According to Syvertsen et al. (2010), rootstocks such as ‘Rangpur’ lime and ‘Cleópatra’ mandarin have relatively high resistance to salt, due to their ability to limit the accumulation of Cl- in leaves of the canopy variety. Rootstocks such as Poncirus trifoliata and its hybrids, such as ‘Carrizo’ citrange, are considered sensitive to salt, as they accumulate high levels of Cl- in the leaves of the scion variety, although they have also demonstrated the ability to restrict the transport of Na + to the stem (García-Sánchez and Syvertsen 2006).

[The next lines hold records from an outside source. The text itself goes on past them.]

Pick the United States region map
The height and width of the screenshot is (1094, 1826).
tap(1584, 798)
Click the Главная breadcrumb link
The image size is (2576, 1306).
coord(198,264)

It is observed that at the concentrations of 1.92, 2.56 and 3.20 g L−1 of NaCl, for the mandarin genotypes ‘Sunki Tropical’ and HTR - 069, all of them died, and at doses of 2.56 g L−1 and 3.20 g L−1 the same occurred with TSKC × CTSW - 028. For citrandarins ‘Índio’ and ‘San Diego’ there was a significant reduction in root development at the highest dose of the product (Table 3). This is one of the consequences of exposure to salinity, where the excessive absorption of these ions has a notable effect on the performance and yield of the plants, which can, in addition to reducing growth, cause their death. However, some plants have different mechanisms for exclusion and/or extrusion of ions to survive in saline environments (Ghaleb et al. 2010; Pérez-Jiménez and Pérez-Tornero 2020b), mechanisms that may be present in rootstocks which, even with a reduction in development for some growth variables, managed to form aerial parts and roots at higher NaCl doses, with less damage than those observed in more sensitive genotypes, such as the rootstock citrandarin ‘Riverside’, BRS Victória, LRF (LCR × TR) - 005, BRS Bravo, TSK x TRBK - Colômbia and BRS H Montenegro, presenting, therefore, by this aspect, some degree of resistance to salinity.

Conclusion

The addition of NaCl to the culture medium reduced the growth of citrus rootstocks in most of the growth variables analyzed.

The genotypes citrandarin ‘Riverside’, BRS Victória, LRF (LCR × TR) - 005, BRS Bravo, TSK × TRBK - Colômbia and BRS H Montenegro were more tolerant to salinity, while TSKC × CTSW - 028, the mandarin ' Sunki Tropical’ and BRS Santana were more sensitive.